Il grande dolore di Teglio

per Jessica e papà Silvano

Tantissima gente alle esequie delle due vittime dell’incidente stradale. L’addio al campo sportivo

Forse non si è mai guardato all’area sportiva di Cà di Scranz a San Giovanni di Teglio come un avvolgente abbraccio della comunità. Così è stato ieri pomeriggio quando si sono celebrati i funerali di Silvano Andreoli, 48 anni, di sua figlia Jessica, 21 anni appena compiuti, dopo il terribile incidente che ha portato via a loro la vita.

Gli spazi, che solitamente ospitano le sagre paesane, sono stati preparati con cura dagli Amis de San Giuan (che hanno falciato l’erba il giorno prima) per le esequie cui una comunità intera ha partecipato, distribuita sotto la tensostruttura, sul campo sportivo, lungo la strada sotto un sole cocente (i volontari degli Amis, inconfondibili nella loro maglietta gialla, si sono premurati di distribuire, dopo l’omelia, bottigliette di acqua per scongiurare malori).

Dunque un abbraccio alle due mamme, Bruna e Beatrice, ai figli più piccoli di Silvano, Stefano di 8 anni e Sofia di 5, ai parenti straziati dal dolore.

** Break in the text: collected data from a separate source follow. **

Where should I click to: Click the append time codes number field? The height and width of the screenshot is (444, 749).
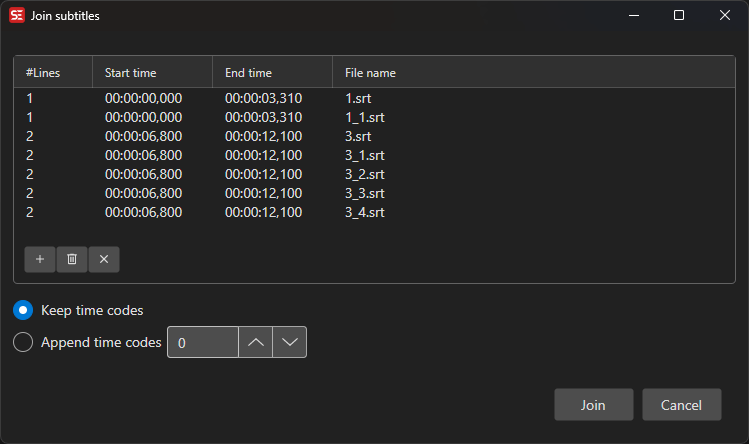(x=203, y=342)
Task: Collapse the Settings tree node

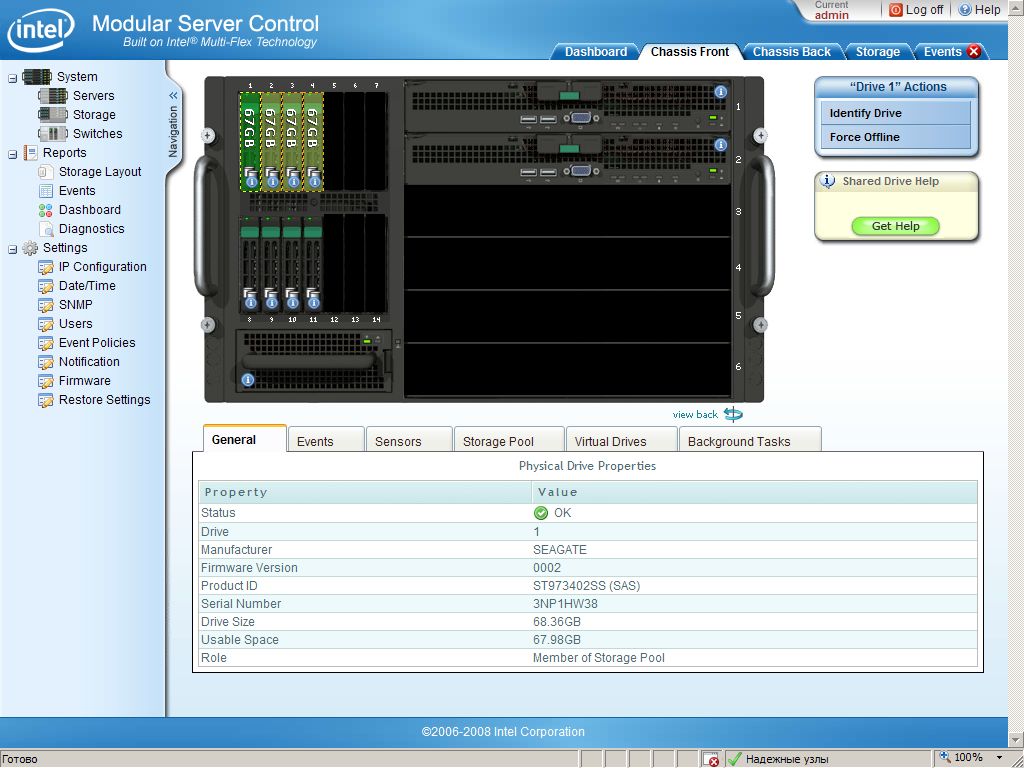Action: 12,248
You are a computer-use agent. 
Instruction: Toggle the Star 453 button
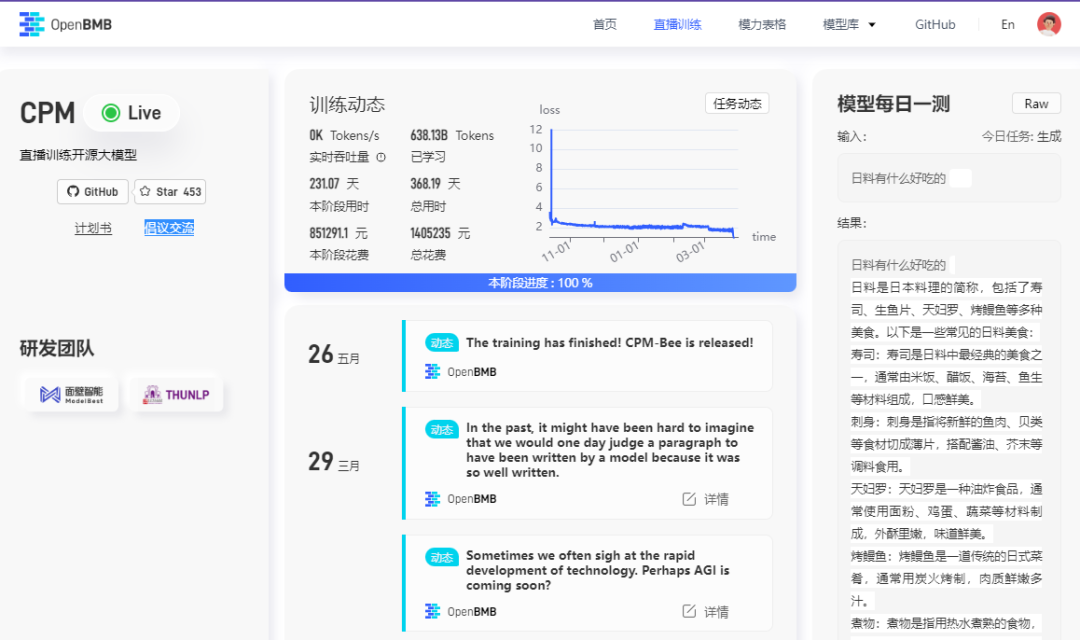(x=169, y=191)

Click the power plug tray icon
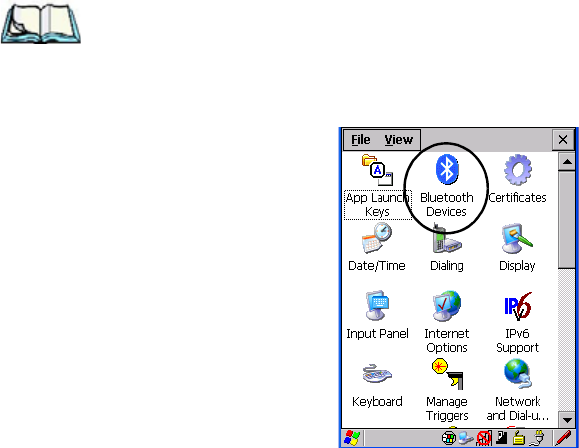tap(537, 438)
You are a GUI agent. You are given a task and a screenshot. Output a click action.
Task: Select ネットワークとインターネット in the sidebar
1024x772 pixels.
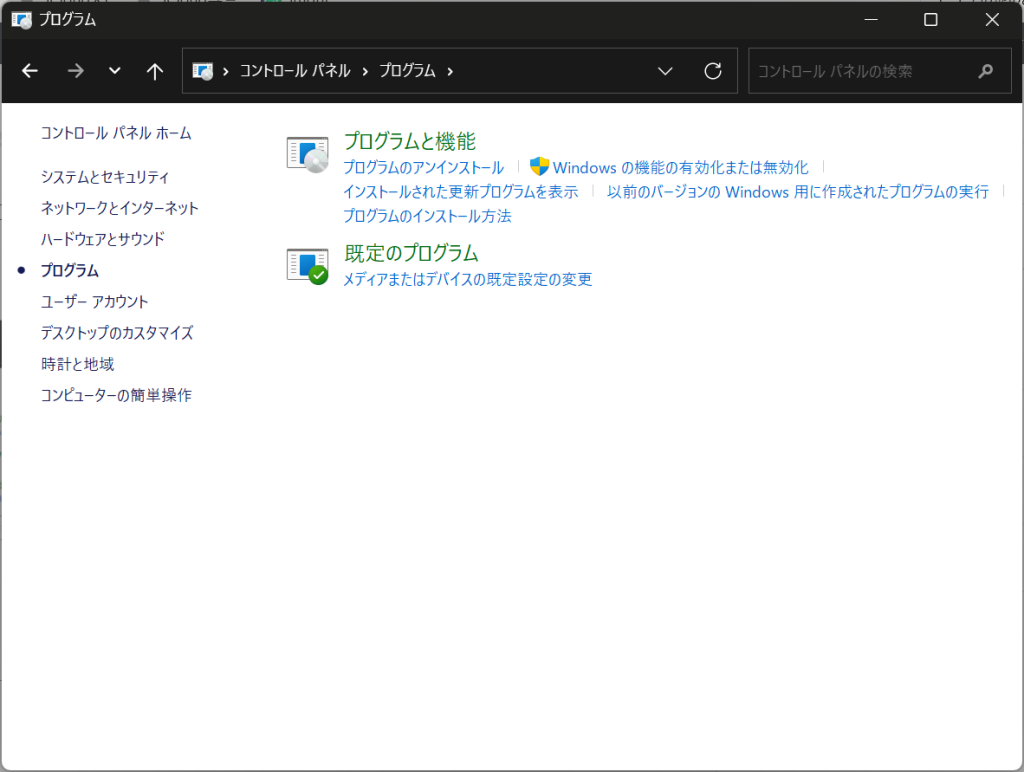(119, 208)

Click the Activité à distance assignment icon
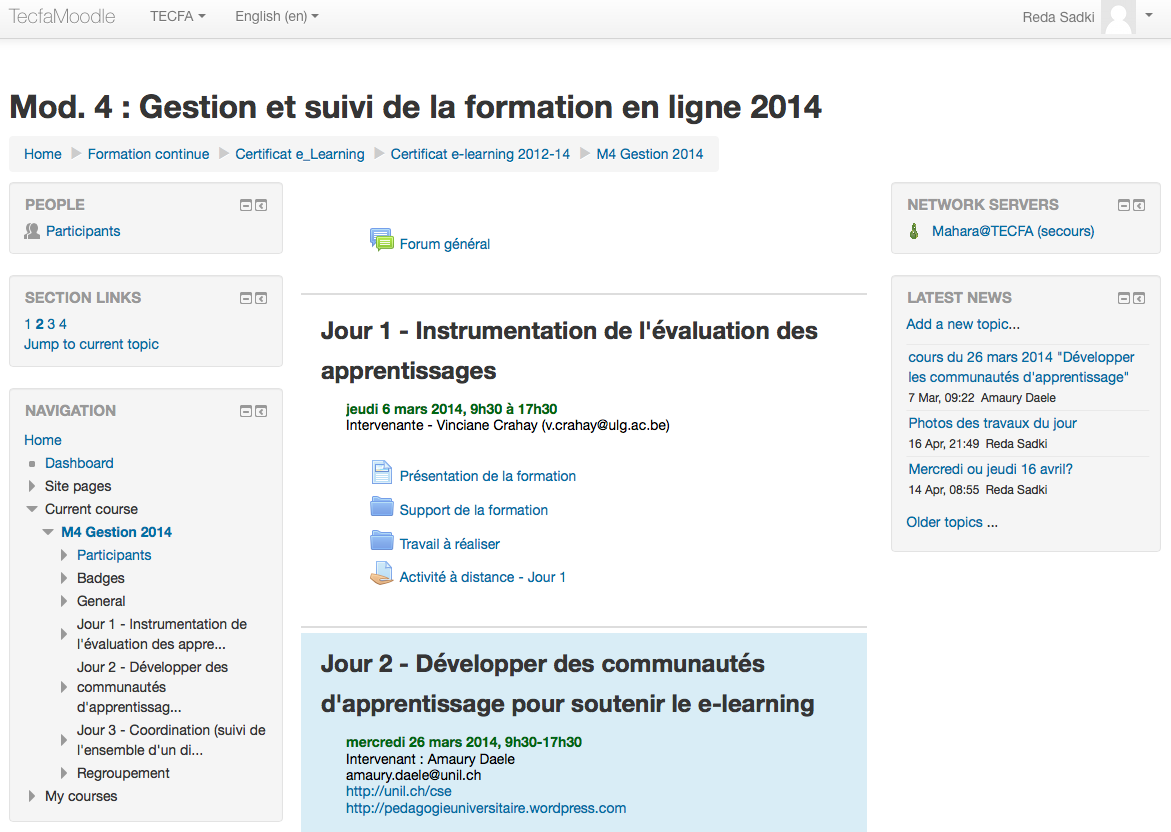(x=381, y=575)
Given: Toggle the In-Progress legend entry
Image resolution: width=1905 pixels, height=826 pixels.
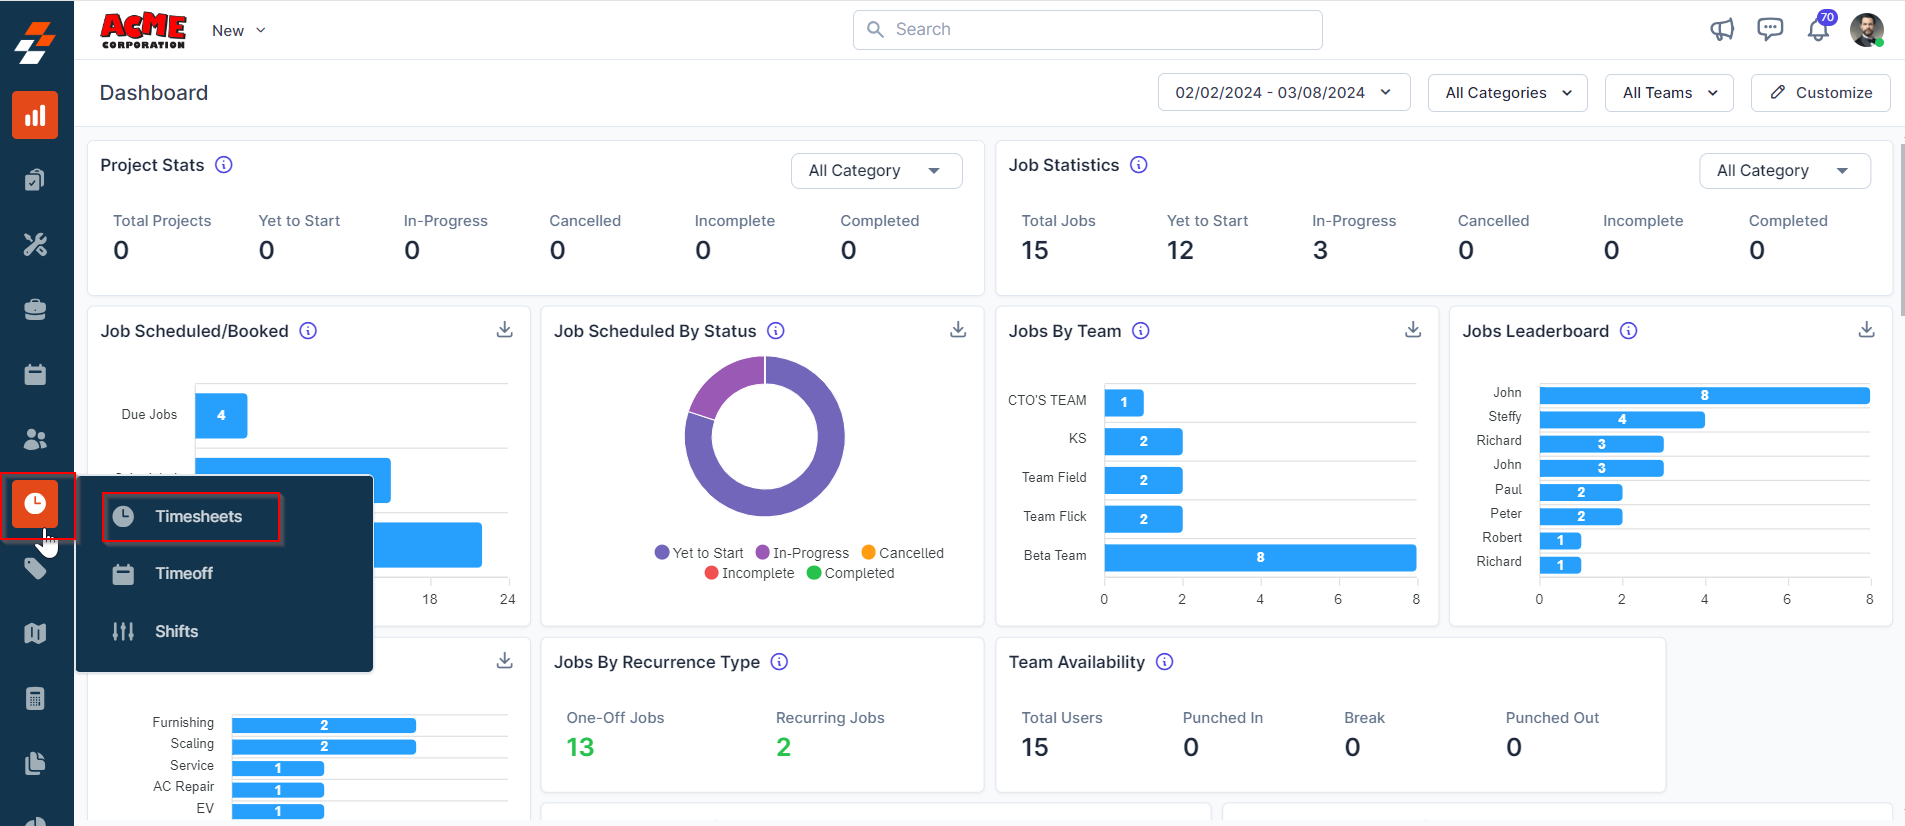Looking at the screenshot, I should pyautogui.click(x=802, y=553).
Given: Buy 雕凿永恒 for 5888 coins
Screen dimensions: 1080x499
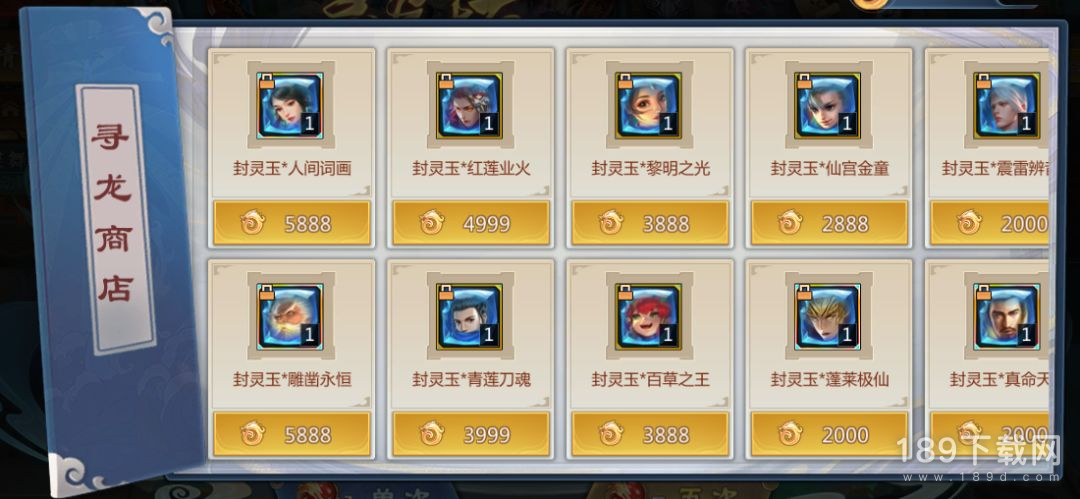Looking at the screenshot, I should 292,434.
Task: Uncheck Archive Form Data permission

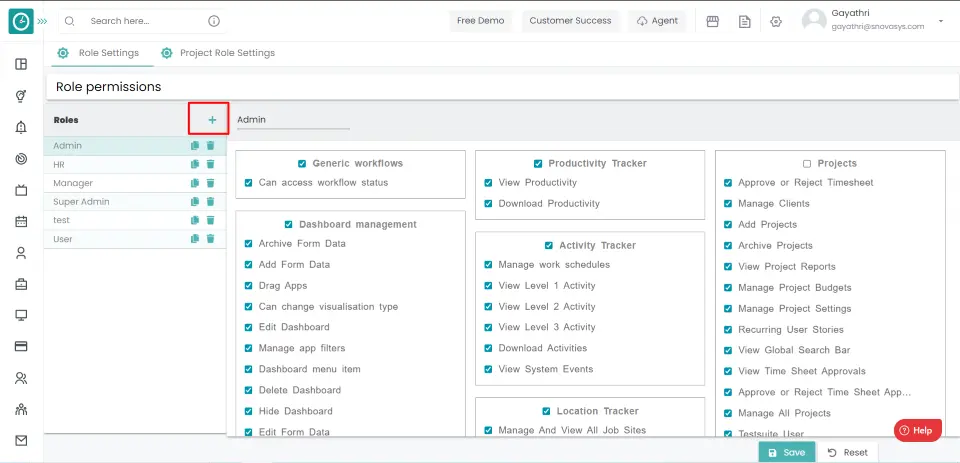Action: coord(248,244)
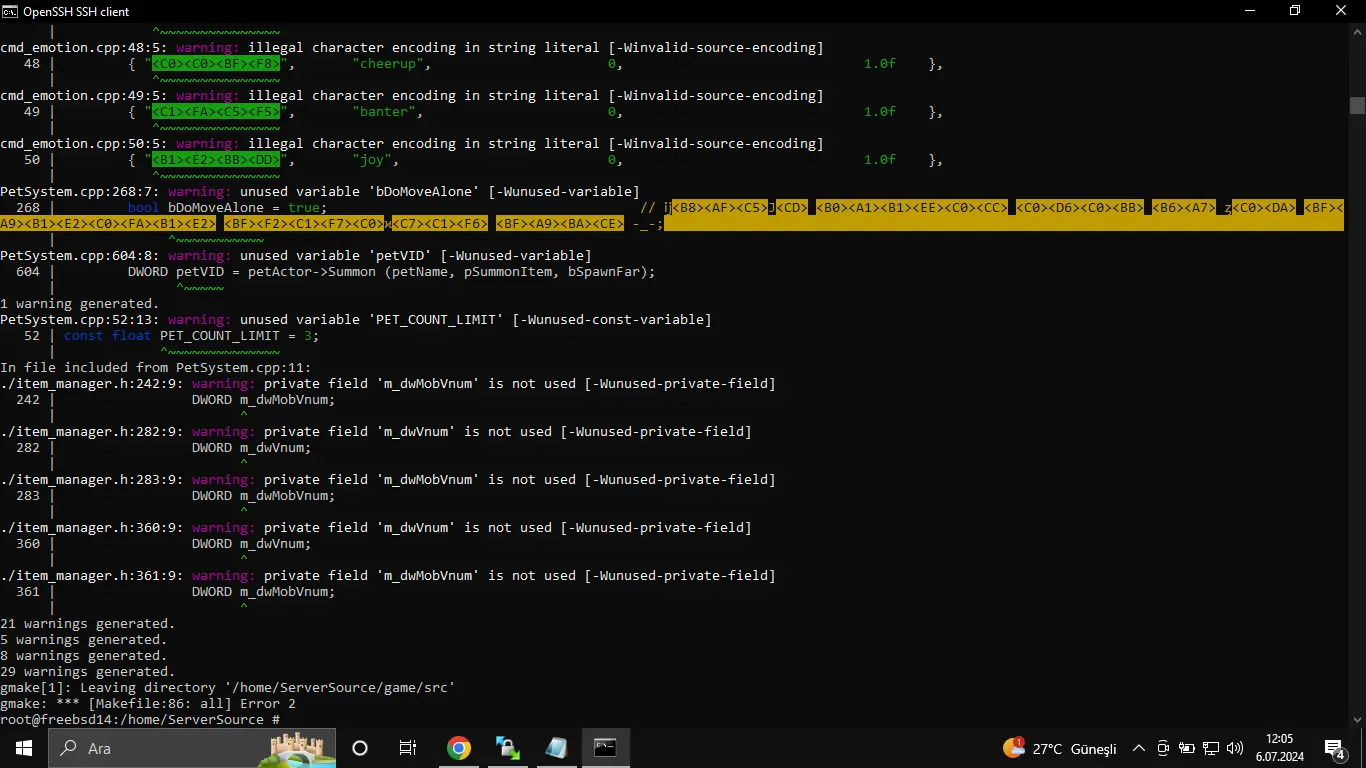Switch to the Google Chrome window

click(459, 748)
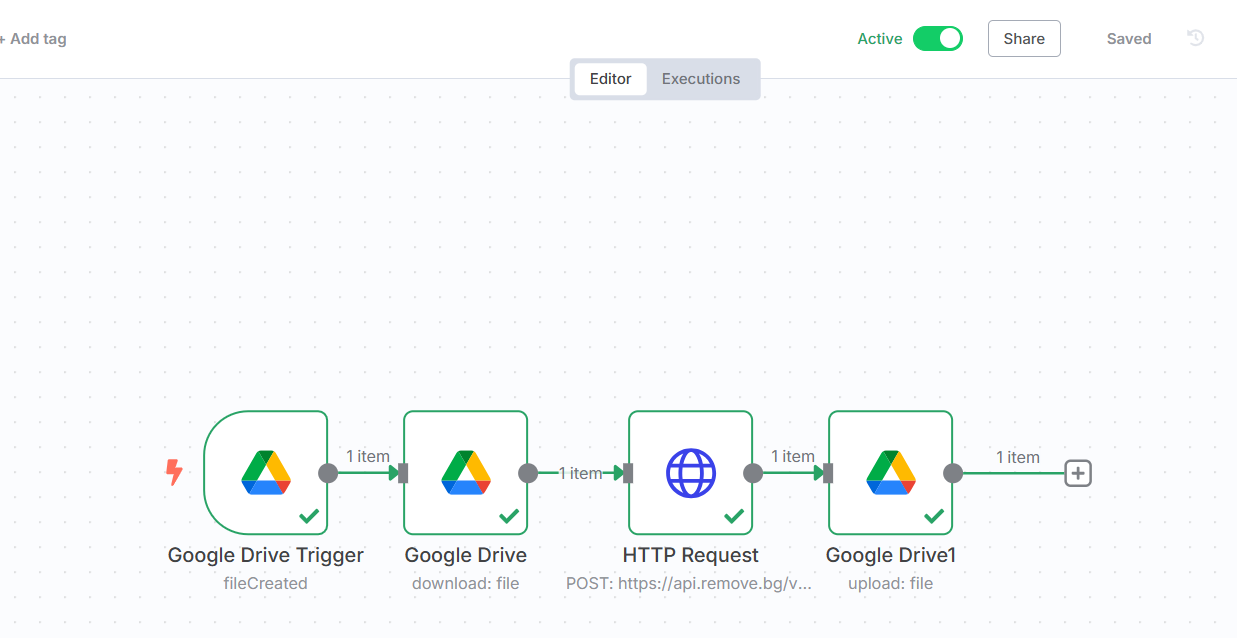Switch to the Executions tab
Image resolution: width=1237 pixels, height=638 pixels.
700,78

Silvano e Jessica sono arrivati in corteo dall’abitazione: Jessica davanti in una bara bianca, il suo papà dietro in una bara beige; su entrambe una cascata di rose rosse. Sono passati lungo il vialetto che porta al tendone, mentre svolazzavano palloncini bianchi a forme di cuore. Silenzio composto da parte delle centinaia di persone presenti che la vastità del luogo ha consentito di disporsi in maniera distanziata e sicura.

Delicata l’omelia di don Mario Simonelli, curatore di San Giovanni di Teglio da diversi anni, che, come sempre ai funerali, ha voluto abbinare al commento del Vangelo i versi da lui composti non senza prima aver ringraziato, da parte della famiglia Andreoli, le persone che sono state a loro accanto, dando aiuto, essendo davvero amici. «In questi giorni abbiamo ripetuto quasi in modo ossessivo che non ci sono parole per porgere le condoglianze e stare accanto agli affetti di Silvano e di Jessica - ha detto don Mario -. La parola dell’uomo lenisce parzialmente il dolore sedimentato nell’intimo, solo la parola di Dio ci consola e ci apre sprazzi di luce nella tenebra che ci avvolge. Anche Cristo ha vissuto diverse forme di sofferenza: ha avuto paura del dolore, si è sentito isolato e tradito dagli amici, è morto in croce gridando nell’angoscia: “Dio mio, Dio mio, perché mi hai abbandonato!”. Il Signore, quindi, ha sperimentato la sofferenza. Oltre che uomo, essendo Dio, ha deposto un germe di eternità e di rinascita nella profondità del nostro fragile essere».